Visual information - visual culture - is the heart of information transmission today. Nearly everyone is thinking of visual culture, however, in relation to texts, as though this should be the primary axis of the relationship between the digitized environment and the rest of the world. The Web is being designed as a repository of images linked to texts, with no sense of the relation of either of these aspects of information and knowledge to the physical world of material experience. We have an opportunity, here, to establish an alternative model, one that draws on very deep historical roots but one that offers useful models for the development of the electronic economy of knowledge. It is this historically located research, which examines the structure of knowledge through things, that will gather together several diverse strands of research and present a comprehensive analysis of objects of knowledge, for the first time in the modern era.

Notes

1 Ong, Walter. Orality and Literacy: the Technologizing of the Word, London, 1982.

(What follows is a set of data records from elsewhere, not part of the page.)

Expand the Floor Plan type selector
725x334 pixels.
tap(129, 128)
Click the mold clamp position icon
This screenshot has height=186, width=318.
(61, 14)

2 Within this narrative, we use the terms "curiosity cabinet" and "Wunderkammer" interchangeably and, for reasons of convenience, indiscriminately to refer to all universalizing material collections from the early-modern period. Since our interests lie more with the underlying conceptual structures of such collections, as manifested in their organizational schemes, the subtle distinctions among curiosity cabinet, Wunderkammer, Schatzkammer, Kunstkammer, studiolo and so forth, are of reduced relevance here. The curiosity cabinet may be characterized as a heterogeneous assemblage of natural objects and artifacts, created both to represent and to explore the macrocosm. At an epistemological level, the curiosity cabinet may be understood to be a mechanism for generating knowledge that is activated through the eye of the curious viewer, who puts into play the potentially infinite series of associations among the objects of the collection.
3 A growing literature critiquing modern museums and providing histories of specific collections does exist; yet no serious research addresses the nature of university collecting as a whole. Moreover, contemporary analysis of museums tends to theorize their collections in terms of commodity fetishism and/or post-colonial discourse, e.g. museums as sites for the formation of nationalism. This study attempts something different.
4 Meadow, Mark A. "On the structure of knowledge in Bruegel's Netherlandish Proverbs," Volkskundig Bulletin, 18:2, 1992.
5 Foucault, Michel. The Order of Things: an Archeology of the Human Sciences, New York, 1970.